EXCERPT PROVIDED =>

## Begin

And then run the server via:

package main

import (
    "net"
    "google.golang.org/grpc"
    "github.com/zostay/gobert/pkg/gobert/api/v1"
    "github.com/zostay/gobert/pkg/srv/grpcServer"
)

func main() {
    l, err := net.Listen("tcp", ":8080")
    if err != nil {
        panic(err)
    }

    gsrv := grpc.NewServer()
    api.RegisterReservationsServiceServer(gsrv, &grpcServer.ReservationServer{})
    err = gsrv.Serve(l)
    if err != nil {
        panic(err)
    }
}

Or I can run the API gateway with the same server implementation above:

package main

import (
   "github.com/gin-gonic/gin"
   "github.com/zostay/gobert/pkg/gobert/api/v1" 
   "github.com/zostay/gobert/pkg/srv/grpcServer"
)

func main() {
    e := gin.Default()
    reg := ginapi.NewRegistry(e)

    api.RegisterGatewayReservationsServiceServer(reg, &grpcServer.ReservationServer{})

    httpSrv := &http.Server{
        Addr:    ":8080",
        Handler: e,
    }

    l, err := net.Listen("tcp", ":8080")
    if err != nil {
        panic(err)
    }

    err = httpSrv.Serve(l)
    if err != nil {
        panic(err)
    }
}

And finally, for each RPC defined, you also get a neatly defined OpenAPI v3 Specification to work with. To build the client-side SDK tools, I found that the API generator openapi-typescript was more than adequate for the modest needs of my little website. A heavier code-generation tool might work well for a language like Golang or Java, but for client-side code, I find lightweight tooling tends to go farther with fewer complications.

I really wanted to take an opportunity to document this tool that Paul Querna put together and also say thanks to Logan Saso who pointed me to it and gave me some initial pointers on how to get started. I think it’s a really great tool even if it just ends up being me and ConductorOne who ever uses it.

Cheers.

## End

DATASET EXTRACT =>
## Begin

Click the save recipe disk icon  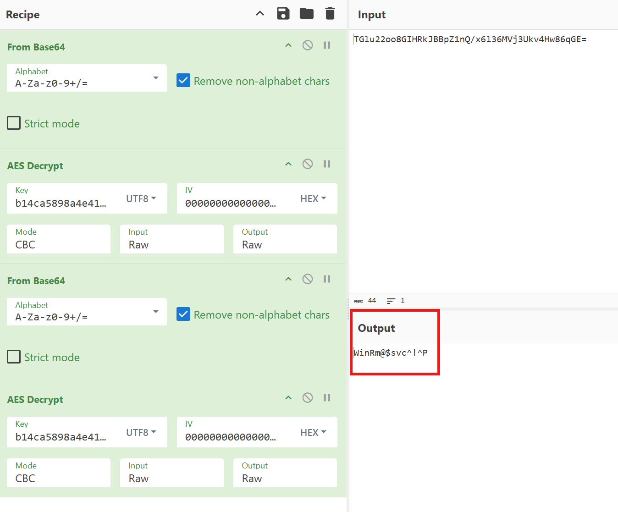click(283, 13)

## End

TASKS TO PERFORM =>
**1.** According to the Go server write-up, which API generator was used to build the client-side SDK tools?
**2.** Please print the part of the Go server write-up between "And finally, for" and "ever uses it.", inclusive.

THE RESPONSES =>
**1.** openapi-typescript

**2.**
And finally, for each RPC defined, you also get a neatly defined OpenAPI v3 Specification to work with. To build the client-side SDK tools, I found that the API generator openapi-typescript was more than adequate for the modest needs of my little website. A heavier code-generation tool might work well for a language like Golang or Java, but for client-side code, I find lightweight tooling tends to go farther with fewer complications.

I really wanted to take an opportunity to document this tool that Paul Querna put together and also say thanks to Logan Saso who pointed me to it and gave me some initial pointers on how to get started. I think it’s a really great tool even if it just ends up being me and ConductorOne who ever uses it.